A deadly wildland fire burning in western South Dakota that began as a single lightning strike grew to more than 9 square miles Monday morning. Officials are calling it the most intense fire that's ever burned in the Black Hills.
The Alabaugh Fire is located in extreme southwest South Dakota, about 5 miles southwest of Hot Springs. It exploded in size this weekend, fueled by dry land, and strong winds. The flames are burning over rough terrain, which makes controlling the fire difficult. A total of 268 people are currently working to contain the flames.
It all began Saturday night as the fire started as just a few hundred acres of down and dead fuels from the forest floor, but soon the fire grew into what is now being called one of the most intense fires in South Dakota history, charring nearly 4,900 acres.
The fire’s incident commander, Joe Lowe says, “This is a very dangerous fire. It burns with a vengeance.”
Hot Springs resident, Joyce Farrell, says, “It’s very scary, but it’s very dry, and we knew that the potential was there and it's a catastrophe.”
Officials are looking to extinguish the flames any way possible. Lowe says, “We're starting to get a lot of resources in on this fire, and we're going to take every opportunity the weather gives us to get a handle on this fire.”
But some are looking past the plumes of smoke for an answer and some help. Farrell says, “Hey, just say a prayer for all of us down here.”

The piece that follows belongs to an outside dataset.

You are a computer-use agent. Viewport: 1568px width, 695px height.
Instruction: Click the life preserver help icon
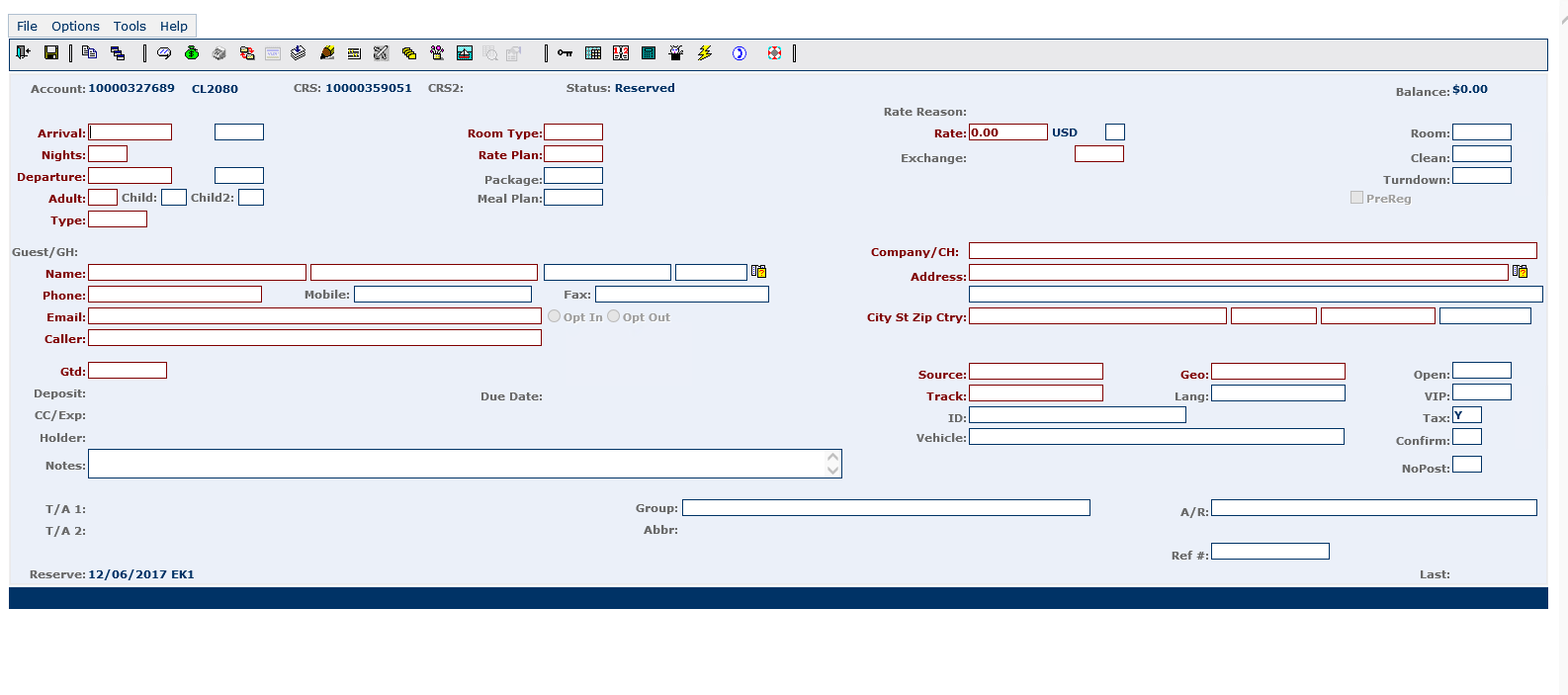(774, 53)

Although firefighters have been plagued by thunder and lightning, officials say they'll work until the fire is contained. Lowe says, “It’s going to be a constant battle like that, we're going to gain ground, lose ground, and then finally we're going to win.”
Governor Rounds was in the area Sunday and talked with firefighters, thanking them for their hard work. The latest report is the fire is 20 percent contained. Fire crews will be busy for quite some time. Full containment isn't expected until July 12th.